▶ _Exercise_
Look through the data below. Collect every line where the word "image" occurs.

____

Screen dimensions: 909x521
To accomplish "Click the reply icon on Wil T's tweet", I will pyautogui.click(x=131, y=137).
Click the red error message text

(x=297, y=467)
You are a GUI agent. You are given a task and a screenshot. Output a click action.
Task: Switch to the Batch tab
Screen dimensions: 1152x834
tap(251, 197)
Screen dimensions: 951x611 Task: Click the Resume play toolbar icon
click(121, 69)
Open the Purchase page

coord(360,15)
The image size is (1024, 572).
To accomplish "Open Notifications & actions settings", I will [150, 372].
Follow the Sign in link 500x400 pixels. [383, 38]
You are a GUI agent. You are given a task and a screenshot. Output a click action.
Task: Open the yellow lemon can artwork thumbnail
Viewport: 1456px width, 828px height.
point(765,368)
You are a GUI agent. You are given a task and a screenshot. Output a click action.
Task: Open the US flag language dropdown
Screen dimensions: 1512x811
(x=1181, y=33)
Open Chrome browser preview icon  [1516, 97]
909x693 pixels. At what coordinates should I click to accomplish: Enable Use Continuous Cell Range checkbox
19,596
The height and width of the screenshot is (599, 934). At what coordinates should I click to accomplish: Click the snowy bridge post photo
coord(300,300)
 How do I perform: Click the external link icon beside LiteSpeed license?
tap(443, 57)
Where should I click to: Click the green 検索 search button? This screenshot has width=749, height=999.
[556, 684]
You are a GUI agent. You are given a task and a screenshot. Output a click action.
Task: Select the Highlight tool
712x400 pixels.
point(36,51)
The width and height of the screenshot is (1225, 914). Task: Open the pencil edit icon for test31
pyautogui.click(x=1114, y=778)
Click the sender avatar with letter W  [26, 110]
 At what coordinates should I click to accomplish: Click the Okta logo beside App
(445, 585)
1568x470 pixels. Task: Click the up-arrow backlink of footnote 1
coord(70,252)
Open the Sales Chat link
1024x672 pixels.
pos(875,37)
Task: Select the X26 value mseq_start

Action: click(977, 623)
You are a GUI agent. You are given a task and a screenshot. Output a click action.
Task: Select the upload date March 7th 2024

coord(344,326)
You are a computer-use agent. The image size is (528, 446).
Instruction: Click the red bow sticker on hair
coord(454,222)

____

▶ _Answer section_
The image size is (1024, 572).
You are a computer-use agent. The image size is (528, 446).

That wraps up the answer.